Morgan Stanley has been consistently bearish on the euro.
In it's latest FX Pulse note, Morgan Stanley's Global Currency Research team led by Hans Redekar just got even more bearish.
Specifically, Redekar lowered his 2012 year-end target on the euro to $1.15 from $1.20.
From the note:
EUR revised lower.
We have revised our already bearish EURUSD forecast lower, now expecting a decline to 1.15 in 2012 (previous forecast 1.20). While we expect central banks globally to continue to provide liquidity, it is the ECB’s position that has changed the most dramatically. The relative expansion of the ECB’s balance sheet is EUR bearish in our view. We also highlight the relative effectiveness of monetary policy, and suggest that relative EMU-US monetary velocity also points towards a lower EURUSD.
Fiscal austerity pushes Eurozone into recession.

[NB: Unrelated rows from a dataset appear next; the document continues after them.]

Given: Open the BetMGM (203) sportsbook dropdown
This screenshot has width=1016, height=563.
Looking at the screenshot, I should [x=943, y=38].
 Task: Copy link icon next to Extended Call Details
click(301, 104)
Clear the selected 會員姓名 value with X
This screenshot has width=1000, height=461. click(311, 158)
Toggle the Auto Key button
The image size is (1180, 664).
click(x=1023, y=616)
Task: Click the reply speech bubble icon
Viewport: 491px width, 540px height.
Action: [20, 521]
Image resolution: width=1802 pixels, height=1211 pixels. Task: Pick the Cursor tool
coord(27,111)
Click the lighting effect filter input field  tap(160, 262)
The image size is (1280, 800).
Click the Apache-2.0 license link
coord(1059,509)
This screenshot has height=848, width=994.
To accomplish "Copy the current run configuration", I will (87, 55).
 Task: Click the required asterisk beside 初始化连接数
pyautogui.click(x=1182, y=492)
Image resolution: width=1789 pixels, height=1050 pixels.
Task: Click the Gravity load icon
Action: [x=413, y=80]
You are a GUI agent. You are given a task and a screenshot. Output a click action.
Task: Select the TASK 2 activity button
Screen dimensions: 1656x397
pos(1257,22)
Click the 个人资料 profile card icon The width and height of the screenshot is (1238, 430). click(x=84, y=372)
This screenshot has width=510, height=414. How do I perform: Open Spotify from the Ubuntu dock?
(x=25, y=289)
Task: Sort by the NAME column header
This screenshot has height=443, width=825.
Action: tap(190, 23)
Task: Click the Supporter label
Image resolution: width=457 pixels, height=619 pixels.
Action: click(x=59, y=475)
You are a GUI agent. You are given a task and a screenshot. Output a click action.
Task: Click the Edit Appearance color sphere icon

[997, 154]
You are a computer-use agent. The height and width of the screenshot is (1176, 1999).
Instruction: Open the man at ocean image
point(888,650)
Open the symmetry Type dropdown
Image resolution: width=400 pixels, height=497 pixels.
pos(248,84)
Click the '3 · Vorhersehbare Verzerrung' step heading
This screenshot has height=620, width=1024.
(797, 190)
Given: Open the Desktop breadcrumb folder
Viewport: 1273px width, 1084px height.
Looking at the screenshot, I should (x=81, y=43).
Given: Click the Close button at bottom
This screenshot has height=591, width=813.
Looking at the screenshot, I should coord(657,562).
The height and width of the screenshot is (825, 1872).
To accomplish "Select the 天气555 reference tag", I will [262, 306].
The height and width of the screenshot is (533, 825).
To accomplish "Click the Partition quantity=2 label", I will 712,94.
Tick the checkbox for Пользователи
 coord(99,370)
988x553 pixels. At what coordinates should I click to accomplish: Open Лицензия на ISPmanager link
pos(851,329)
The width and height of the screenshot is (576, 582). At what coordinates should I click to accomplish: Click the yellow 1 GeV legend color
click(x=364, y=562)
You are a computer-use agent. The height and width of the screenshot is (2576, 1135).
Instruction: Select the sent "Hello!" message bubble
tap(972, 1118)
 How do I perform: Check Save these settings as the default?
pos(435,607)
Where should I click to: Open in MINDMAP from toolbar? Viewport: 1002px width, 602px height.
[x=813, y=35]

We expect the Eurozone to move into recession as fiscal consolidation tightens its grip, requiring a further easing of monetary policy. The fiscal compact has been welcomed by the ECB and potentially provides increased monetary policy flexibility. The combination of tight fiscal and loose monetary policy will keep the EUR under pressure.
...
Global growth risks to our view.
The biggest risk to our view is that global growth is significantly stronger than currently anticipated. A strong global recovery would suggest that Europe could be able to generate sufficient net exports to support growth, reducing the need for a weak EUR.